Pull out every line below holding the word "Open".

====== Dataset excerpts

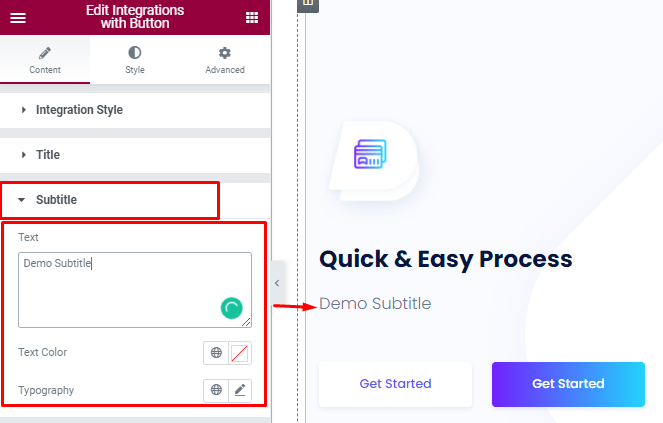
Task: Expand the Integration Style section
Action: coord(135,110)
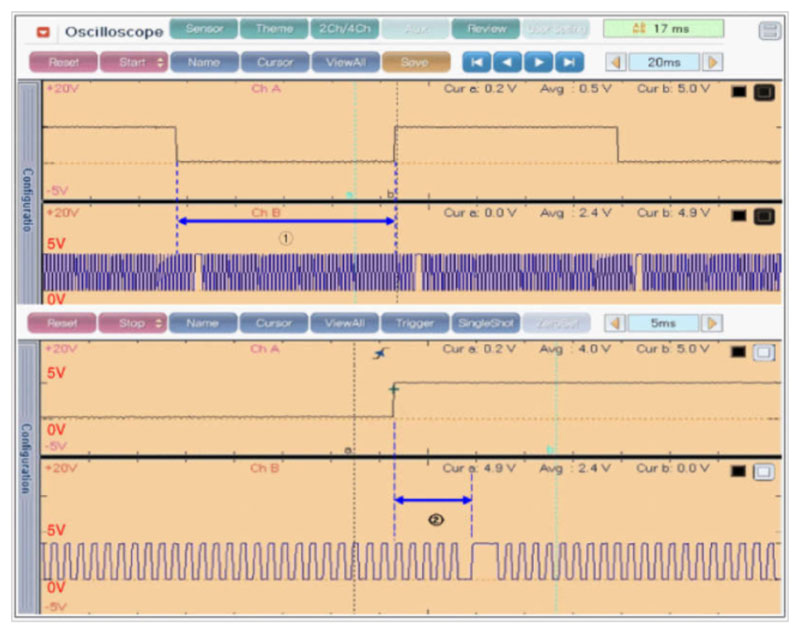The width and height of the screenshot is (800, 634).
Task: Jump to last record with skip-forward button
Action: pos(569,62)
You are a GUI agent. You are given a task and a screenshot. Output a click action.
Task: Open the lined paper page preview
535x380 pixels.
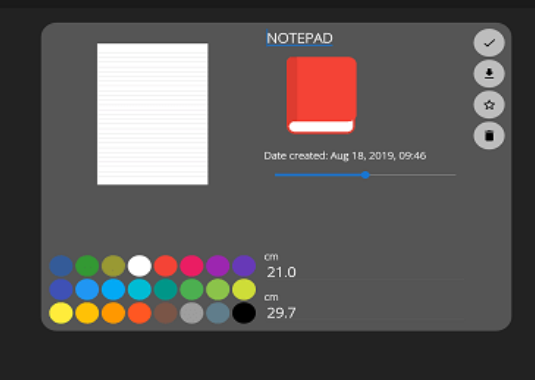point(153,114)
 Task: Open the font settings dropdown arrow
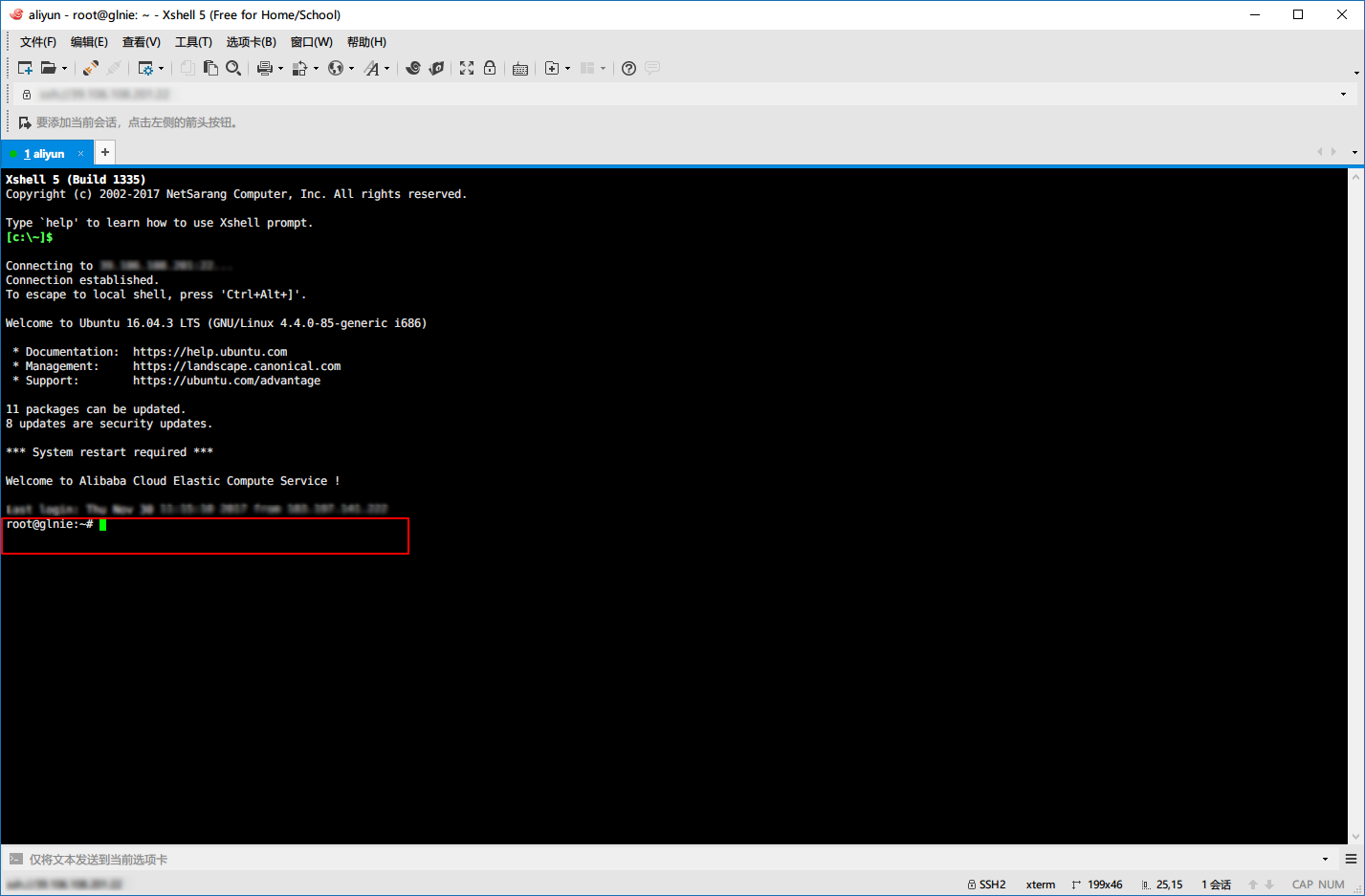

============

• Exercise result
Task: Open the lined paper page preview
 Task: Open the font settings dropdown arrow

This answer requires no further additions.